> **WHAT IS BEING ASKED**
Look below for the line that contains "Task: Open the monitor", then copy it and each following line exactly, through and including the line that contains "Click the opening".

> **SUPPLIED RECORDS**
════════════════════
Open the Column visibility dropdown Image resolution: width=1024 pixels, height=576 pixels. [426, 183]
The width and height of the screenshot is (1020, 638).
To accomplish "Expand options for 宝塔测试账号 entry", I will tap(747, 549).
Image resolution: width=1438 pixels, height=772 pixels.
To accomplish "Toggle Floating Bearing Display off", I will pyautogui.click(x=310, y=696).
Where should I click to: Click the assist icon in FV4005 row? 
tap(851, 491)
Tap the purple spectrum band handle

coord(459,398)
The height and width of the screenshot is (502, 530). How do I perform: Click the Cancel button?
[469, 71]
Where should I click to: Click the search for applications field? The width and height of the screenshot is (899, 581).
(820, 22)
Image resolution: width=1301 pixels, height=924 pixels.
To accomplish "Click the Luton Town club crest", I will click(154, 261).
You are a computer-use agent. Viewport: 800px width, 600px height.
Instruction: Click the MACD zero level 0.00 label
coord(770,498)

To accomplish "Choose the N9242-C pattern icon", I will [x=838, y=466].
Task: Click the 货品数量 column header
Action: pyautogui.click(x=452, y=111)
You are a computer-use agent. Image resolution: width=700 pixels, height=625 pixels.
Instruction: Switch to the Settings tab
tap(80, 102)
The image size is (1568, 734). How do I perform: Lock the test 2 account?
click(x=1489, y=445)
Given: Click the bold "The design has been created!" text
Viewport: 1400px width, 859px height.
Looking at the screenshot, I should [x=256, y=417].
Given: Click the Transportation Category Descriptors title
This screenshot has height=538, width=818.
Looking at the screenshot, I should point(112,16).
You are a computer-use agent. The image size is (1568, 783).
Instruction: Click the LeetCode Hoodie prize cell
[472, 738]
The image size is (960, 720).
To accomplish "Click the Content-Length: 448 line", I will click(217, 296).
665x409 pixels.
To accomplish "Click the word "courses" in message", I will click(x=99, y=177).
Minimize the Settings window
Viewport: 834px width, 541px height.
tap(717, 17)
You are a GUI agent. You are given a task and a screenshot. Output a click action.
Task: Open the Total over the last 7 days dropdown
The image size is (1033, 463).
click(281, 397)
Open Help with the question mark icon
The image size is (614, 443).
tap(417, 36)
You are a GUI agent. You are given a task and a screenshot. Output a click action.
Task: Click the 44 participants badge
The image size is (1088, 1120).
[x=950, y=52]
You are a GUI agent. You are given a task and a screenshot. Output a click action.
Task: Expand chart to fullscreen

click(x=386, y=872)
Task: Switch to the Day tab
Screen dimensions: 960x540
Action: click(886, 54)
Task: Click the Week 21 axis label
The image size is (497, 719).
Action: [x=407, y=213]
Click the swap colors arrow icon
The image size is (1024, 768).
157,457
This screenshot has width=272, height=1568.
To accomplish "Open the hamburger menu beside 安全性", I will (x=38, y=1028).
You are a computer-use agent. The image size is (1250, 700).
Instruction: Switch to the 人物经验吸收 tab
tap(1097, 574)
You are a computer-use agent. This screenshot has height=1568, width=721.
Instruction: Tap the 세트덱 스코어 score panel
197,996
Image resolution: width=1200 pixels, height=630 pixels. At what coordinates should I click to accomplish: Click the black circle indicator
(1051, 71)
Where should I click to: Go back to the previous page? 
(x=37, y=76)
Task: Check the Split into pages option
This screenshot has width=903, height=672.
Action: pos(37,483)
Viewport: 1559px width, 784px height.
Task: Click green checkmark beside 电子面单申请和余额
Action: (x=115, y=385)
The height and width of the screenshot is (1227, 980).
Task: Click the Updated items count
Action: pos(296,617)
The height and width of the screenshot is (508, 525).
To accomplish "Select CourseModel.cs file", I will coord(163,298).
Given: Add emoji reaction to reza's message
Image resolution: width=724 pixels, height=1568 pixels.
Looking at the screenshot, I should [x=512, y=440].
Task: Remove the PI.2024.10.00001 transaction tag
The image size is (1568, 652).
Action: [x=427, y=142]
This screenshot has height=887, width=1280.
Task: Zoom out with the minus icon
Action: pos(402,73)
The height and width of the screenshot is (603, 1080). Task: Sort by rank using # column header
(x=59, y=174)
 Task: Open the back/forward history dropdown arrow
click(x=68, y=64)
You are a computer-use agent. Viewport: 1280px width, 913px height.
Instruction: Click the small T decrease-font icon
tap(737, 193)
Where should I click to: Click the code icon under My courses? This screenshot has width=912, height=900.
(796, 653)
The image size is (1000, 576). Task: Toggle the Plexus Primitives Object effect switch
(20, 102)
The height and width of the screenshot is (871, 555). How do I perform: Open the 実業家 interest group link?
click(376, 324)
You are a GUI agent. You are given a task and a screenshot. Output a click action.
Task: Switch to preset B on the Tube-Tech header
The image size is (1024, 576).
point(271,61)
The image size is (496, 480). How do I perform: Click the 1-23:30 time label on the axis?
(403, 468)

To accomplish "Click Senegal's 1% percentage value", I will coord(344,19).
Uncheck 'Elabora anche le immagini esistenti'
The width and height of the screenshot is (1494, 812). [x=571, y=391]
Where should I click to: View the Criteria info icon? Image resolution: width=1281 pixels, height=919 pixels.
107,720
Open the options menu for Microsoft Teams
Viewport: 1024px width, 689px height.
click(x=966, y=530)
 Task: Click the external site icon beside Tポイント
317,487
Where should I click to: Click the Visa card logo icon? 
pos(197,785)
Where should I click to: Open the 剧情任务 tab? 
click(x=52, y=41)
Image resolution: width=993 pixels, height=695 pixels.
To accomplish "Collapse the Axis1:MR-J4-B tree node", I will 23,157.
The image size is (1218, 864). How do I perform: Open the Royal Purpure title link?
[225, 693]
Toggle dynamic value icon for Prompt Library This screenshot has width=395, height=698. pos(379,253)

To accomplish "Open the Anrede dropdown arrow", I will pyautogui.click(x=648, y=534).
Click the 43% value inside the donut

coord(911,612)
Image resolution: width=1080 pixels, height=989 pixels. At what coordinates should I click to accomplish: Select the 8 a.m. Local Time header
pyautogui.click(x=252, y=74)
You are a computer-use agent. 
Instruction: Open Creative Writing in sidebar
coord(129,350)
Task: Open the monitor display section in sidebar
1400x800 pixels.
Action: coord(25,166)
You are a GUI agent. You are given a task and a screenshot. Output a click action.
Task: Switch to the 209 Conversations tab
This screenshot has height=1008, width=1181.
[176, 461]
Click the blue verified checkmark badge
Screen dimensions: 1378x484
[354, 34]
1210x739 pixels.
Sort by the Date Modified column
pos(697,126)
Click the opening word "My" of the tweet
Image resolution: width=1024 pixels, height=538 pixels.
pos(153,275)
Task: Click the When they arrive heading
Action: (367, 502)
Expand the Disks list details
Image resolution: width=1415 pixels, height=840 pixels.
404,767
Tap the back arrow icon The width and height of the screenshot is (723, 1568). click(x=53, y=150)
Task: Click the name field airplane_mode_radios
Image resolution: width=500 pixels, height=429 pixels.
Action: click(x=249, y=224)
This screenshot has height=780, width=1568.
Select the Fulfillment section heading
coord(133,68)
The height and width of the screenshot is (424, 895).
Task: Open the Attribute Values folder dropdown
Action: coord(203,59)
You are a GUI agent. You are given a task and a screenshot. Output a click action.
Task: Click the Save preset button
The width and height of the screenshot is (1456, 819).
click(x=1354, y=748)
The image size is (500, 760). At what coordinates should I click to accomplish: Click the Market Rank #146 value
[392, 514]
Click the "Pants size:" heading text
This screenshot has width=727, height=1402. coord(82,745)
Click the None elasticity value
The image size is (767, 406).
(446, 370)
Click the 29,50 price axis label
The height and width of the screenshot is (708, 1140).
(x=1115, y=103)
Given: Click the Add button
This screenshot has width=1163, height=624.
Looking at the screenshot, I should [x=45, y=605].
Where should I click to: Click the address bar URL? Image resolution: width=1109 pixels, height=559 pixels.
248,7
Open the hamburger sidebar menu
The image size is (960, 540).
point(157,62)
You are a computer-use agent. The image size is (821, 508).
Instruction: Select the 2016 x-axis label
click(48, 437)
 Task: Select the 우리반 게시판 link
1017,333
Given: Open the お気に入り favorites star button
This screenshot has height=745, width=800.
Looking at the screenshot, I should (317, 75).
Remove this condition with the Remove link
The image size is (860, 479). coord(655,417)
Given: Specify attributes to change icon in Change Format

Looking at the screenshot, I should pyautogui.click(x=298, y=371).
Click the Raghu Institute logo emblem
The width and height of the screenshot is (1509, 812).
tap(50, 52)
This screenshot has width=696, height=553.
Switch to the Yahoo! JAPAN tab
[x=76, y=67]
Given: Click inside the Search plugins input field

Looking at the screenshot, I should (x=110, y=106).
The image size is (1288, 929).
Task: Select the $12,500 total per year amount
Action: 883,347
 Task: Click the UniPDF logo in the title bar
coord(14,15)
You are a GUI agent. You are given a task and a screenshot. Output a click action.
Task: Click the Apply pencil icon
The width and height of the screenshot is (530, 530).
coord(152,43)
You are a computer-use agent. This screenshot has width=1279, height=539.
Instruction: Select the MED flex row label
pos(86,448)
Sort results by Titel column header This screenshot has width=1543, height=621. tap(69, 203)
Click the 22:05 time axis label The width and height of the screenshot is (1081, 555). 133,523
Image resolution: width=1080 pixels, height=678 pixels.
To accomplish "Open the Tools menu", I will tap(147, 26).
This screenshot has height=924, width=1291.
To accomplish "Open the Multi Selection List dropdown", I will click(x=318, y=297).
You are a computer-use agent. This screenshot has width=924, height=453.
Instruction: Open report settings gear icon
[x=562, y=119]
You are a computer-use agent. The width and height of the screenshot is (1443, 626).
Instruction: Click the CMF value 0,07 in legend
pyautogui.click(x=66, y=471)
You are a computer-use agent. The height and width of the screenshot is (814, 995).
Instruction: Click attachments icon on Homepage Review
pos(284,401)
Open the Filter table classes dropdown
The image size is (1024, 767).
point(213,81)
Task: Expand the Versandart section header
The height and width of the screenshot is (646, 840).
════════════════════
> **REPLY TO THE TASK**
Task: Open the monitor display section in sidebar
1400x800 pixels.
Action: coord(25,166)
You are a GUI agent. You are given a task and a screenshot. Output a click action.
Task: Switch to the 209 Conversations tab
This screenshot has height=1008, width=1181.
[176, 461]
Click the blue verified checkmark badge
Screen dimensions: 1378x484
[354, 34]
1210x739 pixels.
Sort by the Date Modified column
pos(697,126)
Click the opening word "My" of the tweet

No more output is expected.